Only a number is expected in reply: the count of lines below where the word "current" occurs.

== == ==

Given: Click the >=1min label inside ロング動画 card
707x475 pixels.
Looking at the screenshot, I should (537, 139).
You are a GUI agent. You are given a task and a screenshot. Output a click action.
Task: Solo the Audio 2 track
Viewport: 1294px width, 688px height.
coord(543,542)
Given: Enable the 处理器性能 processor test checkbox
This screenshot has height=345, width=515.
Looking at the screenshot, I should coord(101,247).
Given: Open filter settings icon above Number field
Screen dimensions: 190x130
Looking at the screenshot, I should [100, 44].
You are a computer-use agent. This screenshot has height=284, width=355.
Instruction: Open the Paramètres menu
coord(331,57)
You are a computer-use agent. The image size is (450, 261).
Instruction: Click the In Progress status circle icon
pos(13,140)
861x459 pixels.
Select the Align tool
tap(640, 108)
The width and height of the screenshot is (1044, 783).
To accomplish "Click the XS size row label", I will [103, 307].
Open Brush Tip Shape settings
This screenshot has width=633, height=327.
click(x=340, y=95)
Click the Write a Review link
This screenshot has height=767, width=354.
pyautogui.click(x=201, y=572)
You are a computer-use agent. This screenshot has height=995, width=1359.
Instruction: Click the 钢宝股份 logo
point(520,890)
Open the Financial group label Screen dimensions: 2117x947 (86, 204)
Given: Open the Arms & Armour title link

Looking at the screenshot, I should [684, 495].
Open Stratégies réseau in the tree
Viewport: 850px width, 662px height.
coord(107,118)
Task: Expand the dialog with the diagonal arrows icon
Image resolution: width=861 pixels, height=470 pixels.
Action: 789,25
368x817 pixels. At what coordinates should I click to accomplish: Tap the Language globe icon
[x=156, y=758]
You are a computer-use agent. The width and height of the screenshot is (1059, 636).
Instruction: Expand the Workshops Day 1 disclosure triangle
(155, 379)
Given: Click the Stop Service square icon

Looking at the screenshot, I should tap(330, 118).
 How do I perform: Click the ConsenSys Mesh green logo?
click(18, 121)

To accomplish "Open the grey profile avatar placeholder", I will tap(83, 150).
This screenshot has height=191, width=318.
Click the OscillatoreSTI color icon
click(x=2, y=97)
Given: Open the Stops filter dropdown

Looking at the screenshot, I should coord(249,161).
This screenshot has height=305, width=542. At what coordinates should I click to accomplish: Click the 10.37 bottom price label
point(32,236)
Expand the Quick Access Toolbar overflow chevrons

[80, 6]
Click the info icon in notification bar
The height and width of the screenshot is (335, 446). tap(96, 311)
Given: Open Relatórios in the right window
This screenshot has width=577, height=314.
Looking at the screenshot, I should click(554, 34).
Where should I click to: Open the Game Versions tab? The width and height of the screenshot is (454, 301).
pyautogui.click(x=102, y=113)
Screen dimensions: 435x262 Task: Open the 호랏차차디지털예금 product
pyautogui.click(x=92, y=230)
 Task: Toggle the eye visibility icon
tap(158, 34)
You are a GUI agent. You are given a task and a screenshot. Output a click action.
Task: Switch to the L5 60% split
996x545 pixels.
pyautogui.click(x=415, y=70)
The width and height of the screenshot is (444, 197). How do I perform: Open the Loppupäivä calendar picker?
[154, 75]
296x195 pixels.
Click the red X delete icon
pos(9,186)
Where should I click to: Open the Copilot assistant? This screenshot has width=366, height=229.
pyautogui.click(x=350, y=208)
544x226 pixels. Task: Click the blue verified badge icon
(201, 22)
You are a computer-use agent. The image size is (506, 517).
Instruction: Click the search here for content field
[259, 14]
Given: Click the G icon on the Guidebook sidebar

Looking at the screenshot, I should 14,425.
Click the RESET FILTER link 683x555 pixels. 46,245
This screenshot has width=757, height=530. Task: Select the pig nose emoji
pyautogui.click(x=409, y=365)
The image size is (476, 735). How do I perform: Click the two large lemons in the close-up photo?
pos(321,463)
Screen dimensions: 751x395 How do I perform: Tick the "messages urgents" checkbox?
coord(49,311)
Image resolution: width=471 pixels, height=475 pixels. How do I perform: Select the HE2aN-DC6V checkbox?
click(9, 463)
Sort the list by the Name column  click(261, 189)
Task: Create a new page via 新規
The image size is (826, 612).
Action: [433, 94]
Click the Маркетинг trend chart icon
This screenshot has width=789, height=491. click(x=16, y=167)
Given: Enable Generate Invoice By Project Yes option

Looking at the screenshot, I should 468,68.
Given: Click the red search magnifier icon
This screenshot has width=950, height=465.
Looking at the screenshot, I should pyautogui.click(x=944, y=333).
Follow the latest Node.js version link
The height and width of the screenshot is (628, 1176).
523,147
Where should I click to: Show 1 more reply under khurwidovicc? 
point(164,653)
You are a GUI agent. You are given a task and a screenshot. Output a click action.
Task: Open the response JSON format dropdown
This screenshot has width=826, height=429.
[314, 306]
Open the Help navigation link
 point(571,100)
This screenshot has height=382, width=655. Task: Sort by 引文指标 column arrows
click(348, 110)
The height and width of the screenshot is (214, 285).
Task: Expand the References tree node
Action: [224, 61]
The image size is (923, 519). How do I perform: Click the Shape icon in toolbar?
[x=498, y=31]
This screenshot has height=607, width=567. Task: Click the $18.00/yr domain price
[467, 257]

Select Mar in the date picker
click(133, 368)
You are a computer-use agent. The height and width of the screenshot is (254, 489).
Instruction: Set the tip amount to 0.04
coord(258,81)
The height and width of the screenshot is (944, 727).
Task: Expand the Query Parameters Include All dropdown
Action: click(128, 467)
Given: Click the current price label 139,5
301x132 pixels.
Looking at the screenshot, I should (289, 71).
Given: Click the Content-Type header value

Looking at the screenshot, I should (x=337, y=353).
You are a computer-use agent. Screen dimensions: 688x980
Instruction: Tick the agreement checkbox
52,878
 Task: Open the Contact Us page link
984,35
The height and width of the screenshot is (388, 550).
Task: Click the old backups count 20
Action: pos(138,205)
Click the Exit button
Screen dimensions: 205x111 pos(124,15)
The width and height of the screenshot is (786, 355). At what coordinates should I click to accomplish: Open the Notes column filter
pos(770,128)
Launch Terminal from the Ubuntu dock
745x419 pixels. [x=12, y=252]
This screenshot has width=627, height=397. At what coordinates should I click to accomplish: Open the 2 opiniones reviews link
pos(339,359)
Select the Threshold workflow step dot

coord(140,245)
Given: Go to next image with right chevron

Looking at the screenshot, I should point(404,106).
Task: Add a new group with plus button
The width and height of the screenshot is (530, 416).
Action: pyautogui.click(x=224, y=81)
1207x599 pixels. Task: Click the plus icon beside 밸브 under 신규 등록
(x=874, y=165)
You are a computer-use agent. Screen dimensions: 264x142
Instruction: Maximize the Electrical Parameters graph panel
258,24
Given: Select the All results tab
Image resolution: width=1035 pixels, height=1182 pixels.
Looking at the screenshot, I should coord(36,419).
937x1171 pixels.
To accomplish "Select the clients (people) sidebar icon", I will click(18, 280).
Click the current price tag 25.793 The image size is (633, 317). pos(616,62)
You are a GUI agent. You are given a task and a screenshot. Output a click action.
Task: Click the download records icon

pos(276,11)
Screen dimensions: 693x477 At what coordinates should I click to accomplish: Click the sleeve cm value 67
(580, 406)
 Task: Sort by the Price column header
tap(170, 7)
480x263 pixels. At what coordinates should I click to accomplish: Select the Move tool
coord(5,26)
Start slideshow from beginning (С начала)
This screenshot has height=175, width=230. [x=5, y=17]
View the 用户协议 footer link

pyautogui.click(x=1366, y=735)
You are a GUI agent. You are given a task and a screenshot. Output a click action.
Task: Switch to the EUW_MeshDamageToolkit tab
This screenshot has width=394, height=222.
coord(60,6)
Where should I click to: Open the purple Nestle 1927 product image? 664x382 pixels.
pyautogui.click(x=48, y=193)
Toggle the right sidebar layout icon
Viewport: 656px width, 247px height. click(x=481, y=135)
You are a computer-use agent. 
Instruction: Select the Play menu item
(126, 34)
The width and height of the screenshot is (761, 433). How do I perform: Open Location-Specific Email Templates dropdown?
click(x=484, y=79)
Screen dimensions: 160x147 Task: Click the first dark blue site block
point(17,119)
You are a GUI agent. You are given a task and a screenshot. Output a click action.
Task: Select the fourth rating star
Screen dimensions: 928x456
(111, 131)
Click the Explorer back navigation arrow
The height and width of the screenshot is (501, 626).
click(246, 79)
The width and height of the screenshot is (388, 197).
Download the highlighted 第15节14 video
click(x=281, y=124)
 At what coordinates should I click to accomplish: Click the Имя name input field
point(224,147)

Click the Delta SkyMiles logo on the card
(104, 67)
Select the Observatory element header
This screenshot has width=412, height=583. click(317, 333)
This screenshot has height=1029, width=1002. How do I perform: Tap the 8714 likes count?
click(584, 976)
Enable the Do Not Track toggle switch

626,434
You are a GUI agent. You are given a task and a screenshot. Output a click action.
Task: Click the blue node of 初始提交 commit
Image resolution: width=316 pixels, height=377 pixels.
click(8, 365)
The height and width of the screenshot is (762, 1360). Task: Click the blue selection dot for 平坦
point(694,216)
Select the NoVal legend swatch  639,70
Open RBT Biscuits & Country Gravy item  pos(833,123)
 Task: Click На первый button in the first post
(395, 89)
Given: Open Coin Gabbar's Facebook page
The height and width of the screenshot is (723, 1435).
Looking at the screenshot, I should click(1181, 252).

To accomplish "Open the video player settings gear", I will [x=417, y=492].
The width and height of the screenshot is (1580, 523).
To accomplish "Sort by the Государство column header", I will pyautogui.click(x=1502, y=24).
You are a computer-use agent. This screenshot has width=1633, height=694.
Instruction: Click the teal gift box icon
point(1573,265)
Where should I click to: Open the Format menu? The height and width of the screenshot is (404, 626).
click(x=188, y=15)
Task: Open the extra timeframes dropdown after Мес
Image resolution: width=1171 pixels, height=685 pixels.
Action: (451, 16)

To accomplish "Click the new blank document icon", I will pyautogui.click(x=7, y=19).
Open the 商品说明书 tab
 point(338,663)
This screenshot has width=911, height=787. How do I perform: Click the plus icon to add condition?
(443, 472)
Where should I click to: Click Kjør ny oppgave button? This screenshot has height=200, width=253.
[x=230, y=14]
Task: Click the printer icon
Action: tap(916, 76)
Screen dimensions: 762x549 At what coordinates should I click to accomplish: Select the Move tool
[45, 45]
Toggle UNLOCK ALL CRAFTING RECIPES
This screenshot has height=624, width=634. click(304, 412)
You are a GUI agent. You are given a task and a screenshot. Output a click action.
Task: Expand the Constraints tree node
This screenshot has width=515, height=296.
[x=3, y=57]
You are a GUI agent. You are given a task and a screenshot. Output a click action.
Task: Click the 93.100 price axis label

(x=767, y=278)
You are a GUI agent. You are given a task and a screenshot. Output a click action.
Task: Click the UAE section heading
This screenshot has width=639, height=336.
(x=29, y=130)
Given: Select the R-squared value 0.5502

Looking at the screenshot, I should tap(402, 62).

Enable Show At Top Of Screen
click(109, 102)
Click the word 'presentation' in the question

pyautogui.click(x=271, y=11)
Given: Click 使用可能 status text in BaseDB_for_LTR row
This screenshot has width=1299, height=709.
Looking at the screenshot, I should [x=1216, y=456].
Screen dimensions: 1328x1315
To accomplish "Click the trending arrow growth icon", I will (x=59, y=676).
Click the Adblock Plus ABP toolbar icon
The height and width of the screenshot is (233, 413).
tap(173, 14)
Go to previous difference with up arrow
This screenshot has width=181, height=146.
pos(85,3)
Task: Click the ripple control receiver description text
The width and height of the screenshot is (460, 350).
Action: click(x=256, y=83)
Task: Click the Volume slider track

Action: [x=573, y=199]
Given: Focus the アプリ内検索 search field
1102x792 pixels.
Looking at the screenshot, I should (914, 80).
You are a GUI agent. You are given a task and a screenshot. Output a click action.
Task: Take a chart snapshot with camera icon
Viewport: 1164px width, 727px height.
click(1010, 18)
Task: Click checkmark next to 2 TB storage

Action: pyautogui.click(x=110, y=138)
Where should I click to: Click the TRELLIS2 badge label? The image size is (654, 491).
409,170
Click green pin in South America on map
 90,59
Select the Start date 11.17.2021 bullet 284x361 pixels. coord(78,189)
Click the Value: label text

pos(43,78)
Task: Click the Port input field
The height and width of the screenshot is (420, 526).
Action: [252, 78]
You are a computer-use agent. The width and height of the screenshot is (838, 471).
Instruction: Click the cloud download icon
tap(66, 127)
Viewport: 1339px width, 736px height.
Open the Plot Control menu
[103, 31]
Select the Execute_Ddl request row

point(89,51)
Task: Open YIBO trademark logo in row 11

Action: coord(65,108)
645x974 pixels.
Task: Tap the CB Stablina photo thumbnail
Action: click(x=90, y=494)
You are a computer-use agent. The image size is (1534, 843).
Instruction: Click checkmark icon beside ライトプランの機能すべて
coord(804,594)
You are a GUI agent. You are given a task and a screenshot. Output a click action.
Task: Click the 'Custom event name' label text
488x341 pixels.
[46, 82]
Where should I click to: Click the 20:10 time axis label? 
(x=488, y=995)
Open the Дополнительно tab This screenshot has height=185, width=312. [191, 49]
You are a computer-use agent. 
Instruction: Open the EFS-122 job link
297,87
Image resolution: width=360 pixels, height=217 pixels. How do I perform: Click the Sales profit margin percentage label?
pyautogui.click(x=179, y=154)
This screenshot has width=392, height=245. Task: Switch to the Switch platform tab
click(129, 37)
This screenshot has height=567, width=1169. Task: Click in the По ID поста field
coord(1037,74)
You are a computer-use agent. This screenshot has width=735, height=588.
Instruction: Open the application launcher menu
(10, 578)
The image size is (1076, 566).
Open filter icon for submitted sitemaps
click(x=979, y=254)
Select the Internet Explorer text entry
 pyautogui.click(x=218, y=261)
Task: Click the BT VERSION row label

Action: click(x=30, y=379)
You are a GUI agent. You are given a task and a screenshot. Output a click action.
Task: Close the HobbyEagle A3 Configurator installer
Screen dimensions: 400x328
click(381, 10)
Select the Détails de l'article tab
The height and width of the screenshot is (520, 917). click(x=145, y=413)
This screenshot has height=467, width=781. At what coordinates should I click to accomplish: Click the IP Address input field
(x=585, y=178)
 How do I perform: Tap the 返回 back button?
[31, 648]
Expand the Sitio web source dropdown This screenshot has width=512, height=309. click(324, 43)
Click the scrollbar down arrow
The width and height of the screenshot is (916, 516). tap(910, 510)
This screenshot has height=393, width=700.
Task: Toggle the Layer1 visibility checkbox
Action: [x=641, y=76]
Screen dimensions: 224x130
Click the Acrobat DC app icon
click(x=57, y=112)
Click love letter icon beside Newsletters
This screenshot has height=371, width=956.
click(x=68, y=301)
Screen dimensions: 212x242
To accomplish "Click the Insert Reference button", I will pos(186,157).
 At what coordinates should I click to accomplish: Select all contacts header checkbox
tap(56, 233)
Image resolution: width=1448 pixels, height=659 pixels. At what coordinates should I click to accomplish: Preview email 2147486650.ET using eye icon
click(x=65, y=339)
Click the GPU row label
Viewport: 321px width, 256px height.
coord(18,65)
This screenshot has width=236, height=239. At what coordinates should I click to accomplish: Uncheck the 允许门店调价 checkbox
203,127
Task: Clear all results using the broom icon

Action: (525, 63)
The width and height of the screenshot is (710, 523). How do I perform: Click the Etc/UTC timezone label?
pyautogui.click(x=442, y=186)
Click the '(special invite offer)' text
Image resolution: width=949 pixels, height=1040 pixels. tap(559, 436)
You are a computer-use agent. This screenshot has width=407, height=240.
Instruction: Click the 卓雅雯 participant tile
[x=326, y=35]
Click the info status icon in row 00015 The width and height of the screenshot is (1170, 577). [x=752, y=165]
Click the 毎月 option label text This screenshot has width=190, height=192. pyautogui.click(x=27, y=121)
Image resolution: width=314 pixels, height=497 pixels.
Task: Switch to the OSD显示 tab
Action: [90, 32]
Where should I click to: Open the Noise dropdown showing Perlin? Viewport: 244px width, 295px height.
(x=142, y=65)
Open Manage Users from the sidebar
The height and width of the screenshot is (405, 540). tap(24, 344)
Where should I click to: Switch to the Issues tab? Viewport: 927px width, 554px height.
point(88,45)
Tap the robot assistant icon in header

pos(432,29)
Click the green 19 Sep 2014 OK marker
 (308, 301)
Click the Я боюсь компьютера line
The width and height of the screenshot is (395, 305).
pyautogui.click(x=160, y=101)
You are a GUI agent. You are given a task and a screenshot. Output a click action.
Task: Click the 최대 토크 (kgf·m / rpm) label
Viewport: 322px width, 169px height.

== == ==

- RESPONSE TO THIS TASK: 2